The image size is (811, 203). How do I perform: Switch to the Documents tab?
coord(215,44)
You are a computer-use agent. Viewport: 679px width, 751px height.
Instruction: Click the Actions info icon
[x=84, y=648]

> **DESCRIPTION OF THE TASK**: Each entry must be retyped exactly as it was written above.

> **RESULT FOR THIS EXERCISE**:
The image size is (811, 203). How do I perform: Switch to the Documents tab?
coord(215,44)
You are a computer-use agent. Viewport: 679px width, 751px height.
Instruction: Click the Actions info icon
[x=84, y=648]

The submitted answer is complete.